I first arrived in Ghana on a Friday. I remember this because I didn’t have any Ghanaian money on me, or even knew what Ghanaian money was called. Did other people come here knowing this kind of information? Then again, I know a number of people who still consider ‘Africa’ to be its own country, so I don’t feel too bad about this. But I did have a collection of American dollar bills. I was ready to go. American dollars: the currency of the world.
I didn’t notice the problem until the next day when I wanted to go for breakfast. I was the only white person there that I could see, and didn't know where I was supposed to be. (I arrived a few days late, according to my university’s timetable for this exchange program, but actually early, according to the lack of other exchange students here at the International Students Hostel at the University of Ghana.) When I woke up, I decided to get cleaned up from my fourteen hour flight and take a shower. It took me several attempts at turning the taps before I realized there was no hot water. Why then, one might ask, was there a clearly labeled hot water tap? Curious, if you have no intentions of ever having hot water come out of said tap. One might also ask: why would you desire a hot shower on an August day when you’re practically on the equator? And for that one I don’t have an answer, other than, it was very early and the sun wasn’t entirely awake yet. Also, when one is showering in ice cold water, one thinks about how wonderful hot showers are.
But back to breakfast. Cold but clean, I decided to look for food. The hostel’s…well, I don’t remember what this woman's position was exactly. She was simply the person at the hostel who told me what to do for those first few days. When I asked her what to do about breakfast on that first day, she pointed out the front doors in the direction of a market. I didn’t remember seeing a market nearby when I arrived the night before, but I guess I missed it in the darkness of the night.
So I started walking. I made it just outside the door before I felt like I had made a mistake. I scanned the (dirt) parking lot and saw nothing but more dirt, another building, and probably a whole lot more dirt after that. Where exactly was this market with breakfast food I so highly desired?
Two guards were sitting by the door, likely wondering who this white girl was and why she was just standing there. They were wearing army greens, which I thought might perhaps be a little excessive for hostel protection. But then again, I had only been there roughly ten hours at this point, nine of those when most people were sleeping. Perhaps this place was a little more dangerous that I thought. I went up to them, hoping they could give me clearer directions. No, no they couldn’t. All I got was another point in the same general direction as before. Excellent.
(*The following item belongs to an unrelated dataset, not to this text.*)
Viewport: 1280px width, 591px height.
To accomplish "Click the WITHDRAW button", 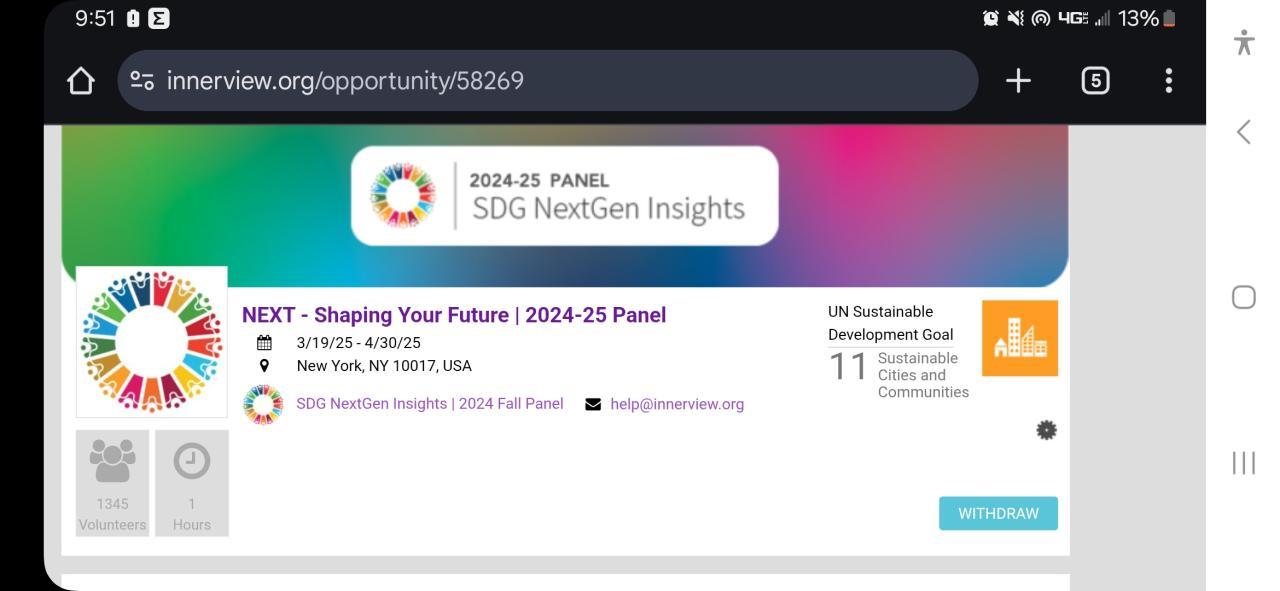I will pyautogui.click(x=998, y=513).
Off I continued, marching on the red dirt in my white sandals. I marched out of the parking lots, past a building that at some point was painted white and yellow but had transformed into a lovely shade of red (like my sandals). I turned a corner around the far side of the building and there it was. I didn’t recognize it as a market at first though. It was just a cluster of wooden stalls, all painted in mismatched bright colours and having signs like God's Grace Frozen Food. Actually, now that I’ve described it, it sounds just like a market. I’m not sure what I was expecting from a market, and though it seemed very appropriately market-like, this was not it.
I spotted the bananas first. Perfect, I thought, bananas are a wonderfully tropical breakfast fruit and one that I can surely afford with my dollar bills. I asked the lady for a dollar’s worth of bananas and gave her a dollar.
“Are you crazy?” she asked. She turned to other shopkeepers nearby, swinging the bill in the air as she talked. “Who is this American girl, bringing American money and thinking she can pay for our stuff with it?” Okay, I don’t know what she said because it wasn’t in English. But from her loud tone, this is what I imagined it to be. She consulted with a few others before handing me ten bananas. It seemed excessive. Ten bananas might last me two whole weeks at home, and certainly cost way more than one dollar. Not knowing what to do about it, I decided to just walk away.
Bananas felt more like a side dish, so I kept searching for a main course. I soon came across a stall with a young girl—I knew she was a girl because of her long skirt, not her bald head—making fried egg sandwiches. Now this is breakfast. “How much is a sandwich?” I asked.
“Two thousand five hundred,” she replied. Dollars? Okay, this is when local currency knowledge is useful.
“I have one dollar,” I said and pulled out a bill. There was more conversation in the language I hadn’t heard before. The banana lady came back, took two of my bananas, and left again. Two men and someone I imagined to be the sandwich chef’s sister came to watch me shop. I became very confused. As it turns out, American money is not so useful when you’re no longer in America. I got my fried egg sandwich to go (wrapped in a black plastic bag) and headed back to the hostel with my remaining eight bananas. The two men followed. The guards stopped them from coming in with me. Now I saw the purpose of the army suits.
It took me until Monday to learn that ice cold showers are the best when taken in the afternoon, I was not to speak with market boys, and an egg sandwich costs 2500 cedi or 25 cents.